Başarı için işleri basitleştirin

Probleminizin ne olduğunu biliyorum. Merak etmeyin, yalnız değilsiniz. Çoğu iş sahiplerinin karşı karşıya kaldıkları bir sorundur bu.

Şu sayıyı bir kağıda yazın: 12,075,769,853. Şimdi o kağıdı bir kenara koyun (ama incelemeden) ve yazdığınız sayıyı sırf hafızanıza dayanarak kendi kendinize tekrarlayın. İmkansız, değil mi?
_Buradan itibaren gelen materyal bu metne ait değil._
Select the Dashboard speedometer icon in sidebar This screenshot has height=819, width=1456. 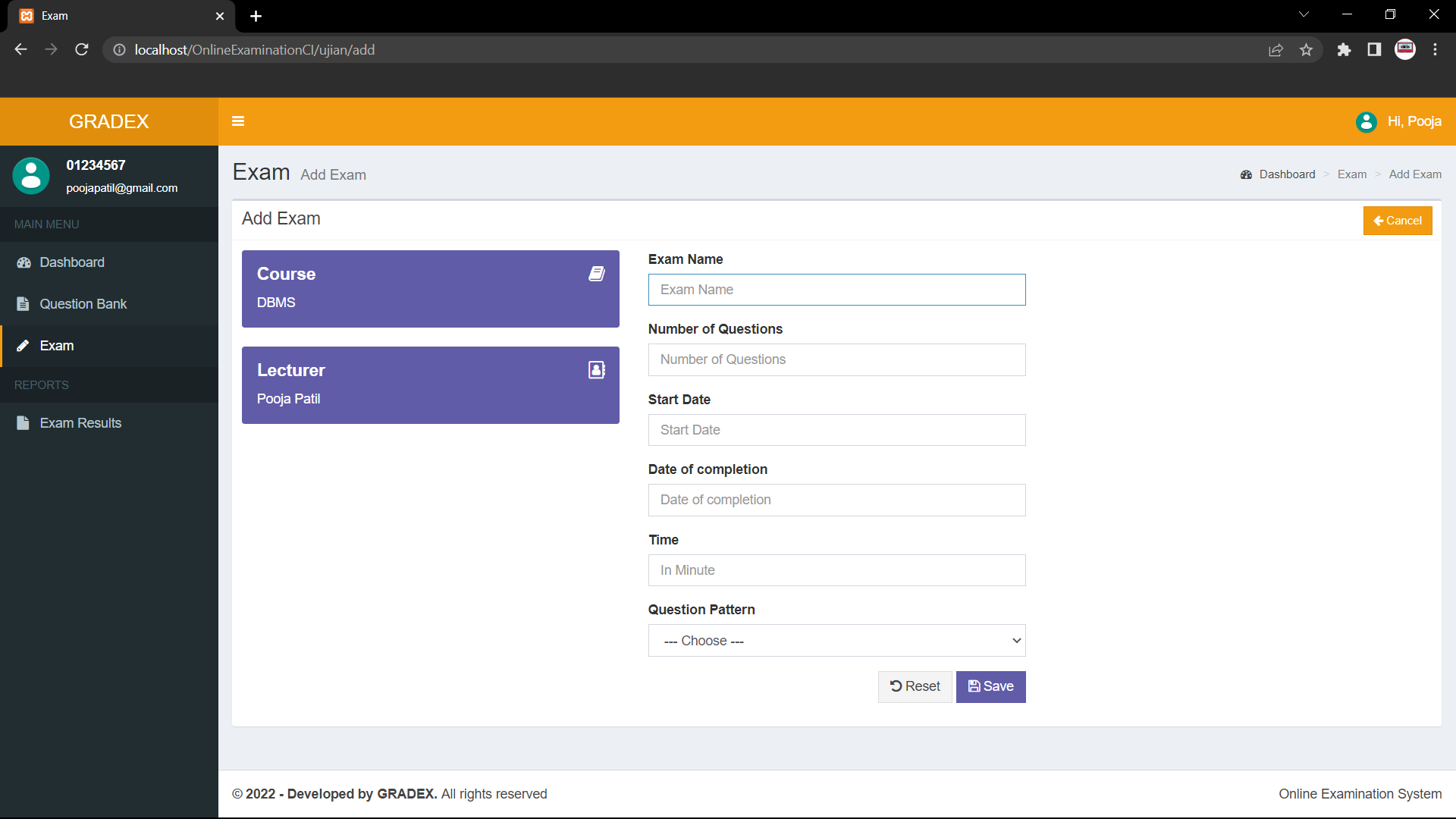pyautogui.click(x=23, y=262)
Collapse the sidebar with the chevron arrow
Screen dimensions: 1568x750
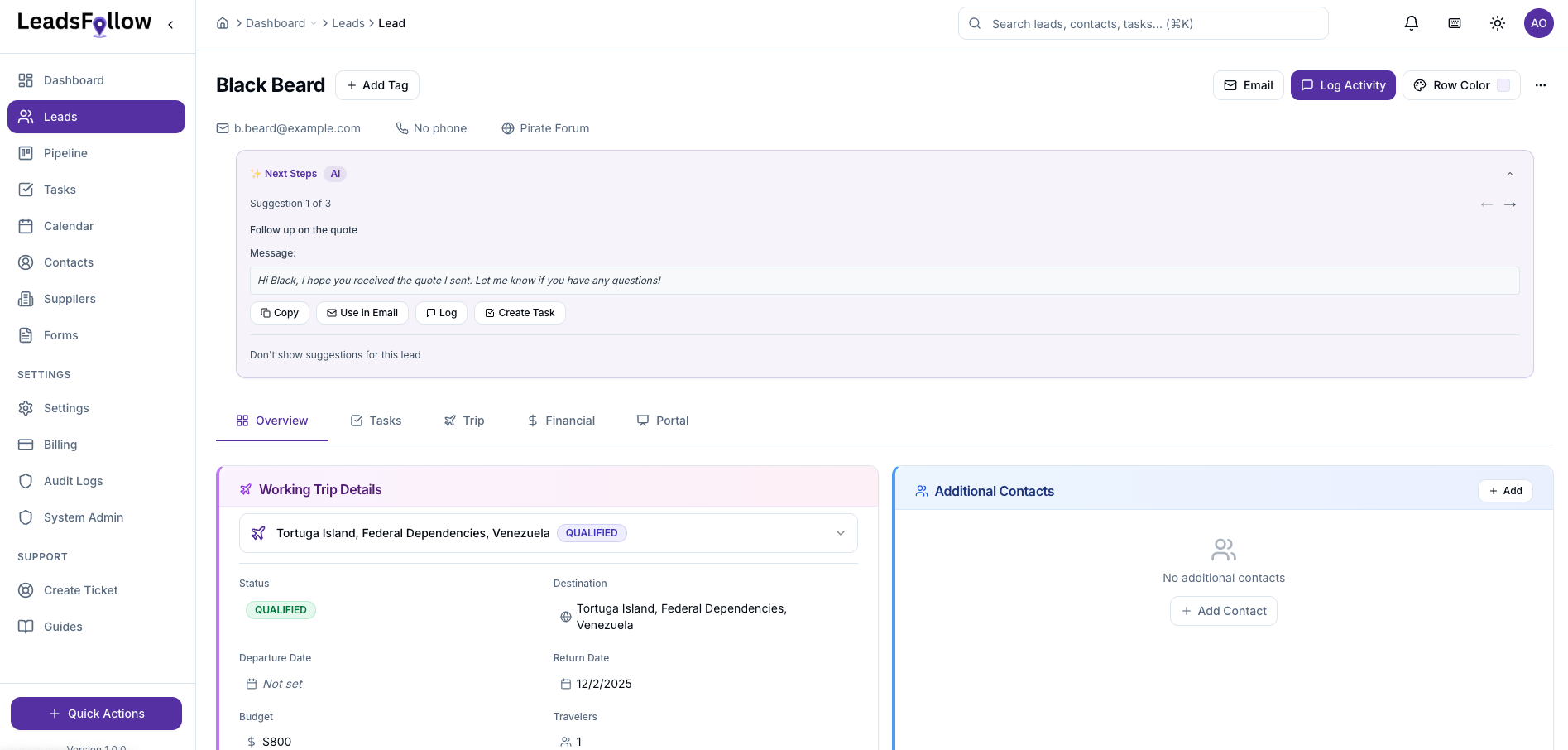click(x=170, y=24)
Durun, acele etmeyin.

Pekiyi, size aslında bunun hiç de zor bir şey olmadığını söylesem ve o 11 rakamlı sayıyı asla unutmamanızı sağlayacak bir strateji önersem? Herhalde bana şüpheyle bakarsınız.

Ya size aynı sayıyı 1-207-576-9853 olarak verseydim:? (Bu benim ofis telefonum.)

Eminim şu anda biraz şaşırmış veya bana kızmışsınızdır. Çok iyi! Zira bakış açınızı değiştirebilmem için biraz duygusallaşmanız gerekiyordu.

Bu küçük deney, girişimciler olarak bizim sık sık yaptığımız bir şeye çok benzeyen harika bir örnekti. Biz girişimciler işimiz söz konusu olduğunda olayları zihnimizde çok daha büyük, daha korkutucu ve daha karmaşık olarak canlandırırız. Böylece negatif duygularımız ağır basar ve konuyu bir tehdit veya felaket gibi görürüz. Herhalde “analizden paralize” (bir konuyu fazla incelemekten doğan felç durumu) terimini duymuşsunuzdur, değil mi? İşte, başarılı bir sonuca ulaşmamızı engelleyen şey de budur.

Her işin belli kuralları vardır. Biz girişimciler genellikle karmaşık bir şeyi basitleştirmek yerine, basit bir şeyi karmaşıklaştırırız. Yukarıda yaptığımız telefon numarasını hatırlama egzersizi de karmaşık bir şeyi basitleştirmekle ilgili çok iyi bir örnekti. Olayı adım adım ele almanın ve karmaşık bir bilgiyi küçük parçalara bölerek hazmetmesi veya hatırlaması daha kolay bir hale getirmenin nasıl işe yaradığını gördük. Eminim siz de milyar basamaklarındaki sayıları, örneğin muhasebecinizin, eşinizin, ortağınızın, tedarikçilerinizin, çocuklarınızın, yakın arkadaşlarınızın telefon numaralarını kolayca hatırlayabiliyorsunuzdur.  Bu numaralar her an aklınızdadır ve onları hiç düşünmeden çevirirsiniz.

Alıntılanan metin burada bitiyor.